This game, in which the Clippers defeated the Knicks 109-95, was a complete juxtaposition between the roster constructions of the contending Clippers and the floundering Knicks. Los Angeles, despite being without their best player, dominated New York in just about every way. This was not a fluke game. The Clippers did not shoot the lights out by any means (they shot 43% and 27% from 3). Over four quarters, they were just a vastly superior team. The Knicks looked lost on both offense and defense, but this is more the norm than an exception.
Whereas a team like the Clippers have a system in place, backup plans in case of injury, and a roster that fits into those plans, the Knicks were constructed in a way that Carmelo Anthony needs to be more than great for the team to have a chance against a good team. Melo had his worst shooting game of the season, and the Knicks had no second option to rely on, no plays to run. It was just a series of midrange jumpers and fumbling over-dribbling. New York certainly had a chance in this game as the Clippers struggled early on, but their defensive strategy of leaving good shooters shockingly failed when the opponent started hitting shots.
When the Knicks reeled off 5 straight wins, people questioned whether it was sustainable because the Knicks lacked a true identity. Three games later, it seems like the doubters may be right. There is really nothing that this team does particularly well. Their offense is designed to get mid range jumpers for the likes of Raymond Felton, JR Smith , and Andrea Bargnani and their defense system tells them to switch on every screen when their defenders are too lazy/slow to rotate.
The Clippers can survive the loss of Paul because they have players that fit into their system and a coach who will play lineups that work. The Knicks get destroyed when Melo has a bad shooting game because they literally have no other sustainable option and a coach whose rotational decisions are based on playing “big” lineups that do not work. It is coming to the point where you watch Carmelo Anthony fight to score 26 points and grab 20 rebounds despite making only 4 of 23 shots and begin to feel bad that he is being surrounded by such an inept supporting cast. The Knicks are a broken team and no one can blame Melo if and when he decides to leave.
WHAT WENT RIGHT:
- Very little.
- The Knicks started strong again, leading 17-9 after some poor Clipper shooting and 6 points from both Chandler and Bargnani. Things went down hill from there.
- Carmelo Anthony was 16-16 from the line and the Knicks as a team shot 36 free throws, nearly doubling their season’s average.
- The Knicks as a team out-rebounded the Clippers 55-44. Mike Woodson will point to the big lineups as reason for that except Melo had 20 of them, many of which were off his own misses.
- JR Smith knows how to make shots in garbage time. Regardless of when he scored them, Smith scored 24 points on 50% shooting seems like a positive.
WHAT WENT WRONG:
- The Knicks shot 35% from the field, including Melo’s ghastly 4-23.

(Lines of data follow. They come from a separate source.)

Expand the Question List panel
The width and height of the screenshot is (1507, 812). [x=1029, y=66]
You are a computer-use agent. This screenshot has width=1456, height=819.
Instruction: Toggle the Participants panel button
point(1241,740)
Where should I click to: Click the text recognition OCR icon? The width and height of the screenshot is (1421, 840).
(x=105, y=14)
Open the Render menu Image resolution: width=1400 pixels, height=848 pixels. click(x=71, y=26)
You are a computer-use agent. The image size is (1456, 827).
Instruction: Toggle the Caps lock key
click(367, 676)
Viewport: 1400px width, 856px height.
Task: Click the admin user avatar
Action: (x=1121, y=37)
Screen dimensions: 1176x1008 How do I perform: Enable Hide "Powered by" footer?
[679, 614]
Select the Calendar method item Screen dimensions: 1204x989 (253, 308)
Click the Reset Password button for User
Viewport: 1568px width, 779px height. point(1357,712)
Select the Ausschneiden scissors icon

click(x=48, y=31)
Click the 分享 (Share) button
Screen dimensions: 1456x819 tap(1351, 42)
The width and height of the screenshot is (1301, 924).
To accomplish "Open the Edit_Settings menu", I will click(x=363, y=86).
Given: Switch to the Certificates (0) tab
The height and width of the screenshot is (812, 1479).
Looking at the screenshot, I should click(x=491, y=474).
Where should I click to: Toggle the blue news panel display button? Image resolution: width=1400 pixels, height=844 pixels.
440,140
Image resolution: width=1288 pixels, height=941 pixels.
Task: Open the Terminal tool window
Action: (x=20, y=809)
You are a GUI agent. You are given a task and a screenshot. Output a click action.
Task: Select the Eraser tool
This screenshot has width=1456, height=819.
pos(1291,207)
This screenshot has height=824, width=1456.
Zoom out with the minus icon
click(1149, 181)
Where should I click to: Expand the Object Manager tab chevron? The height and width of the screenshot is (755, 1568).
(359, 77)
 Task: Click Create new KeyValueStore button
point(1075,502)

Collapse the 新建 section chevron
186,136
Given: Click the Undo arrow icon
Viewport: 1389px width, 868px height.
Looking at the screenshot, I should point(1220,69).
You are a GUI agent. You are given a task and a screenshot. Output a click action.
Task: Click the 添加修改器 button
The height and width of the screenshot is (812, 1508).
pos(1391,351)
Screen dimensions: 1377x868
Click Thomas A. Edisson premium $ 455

- Raymond Felton proved once again why he is the worst starting point guard in the NBA. He scored only five points and had 4 turnovers. Much of the offense’s stagnation had to do with Felton’s inability to get the Knicks into their sets. This doesn’t include the other side of the court where he got completely lost on every screen.
- Toure’ Murry was even worse than Felton. The offense completely died when he was in the game and Murry can’t run a fastbreak to save his life. He also wasn’t particularly helpful defensively.
- The Knicks had an uncharacteristic 18 turnovers.
- Iman Shumpert putting up only 4 shots in 25 minutes is unacceptable. All of the positive momentum from the Texas trip seems to be gone.
- The Knicks had a lead in the third until the Clippers went on a 12-0 run to completely take control of the game.
- Mike Woodson played with no point guard for more minutes than he played Melo at power forward. If the injuries to Martin and Stoudemire don’t make Woodson play Melo at the four then nothing will. Look at it this way: Woodson would rather play a guy that the team rostered Chris Smith over than play his best player at his best position. He is completely clueless.
- For ESPN’s coverage of the game, Jay Bilas joined Breen and Van Gundy. I almost put Bilas into the “WHAT WENT RIGHT” section until he said Mike Woodson did a great job coaching the Knicks this year.
- The Knicks missed multiple alley oop attempts in the game including one line drive from Anthony that bricked off the rim.
- Before the game, the Knicks announced that Kenyon Martin and Amar’e Stoudemire would both be out with ankle ailments. And Mike Woodson still started Bargnani at power forward.
- Tonight was the first game of an 8 game homestand for the Knicks.
- The Knicks next play the Brooklyn Nets in the annual MLK Day Matinee. The game will be in MSG @ 2:30 PM, televised on ESPN, MSG, and YES.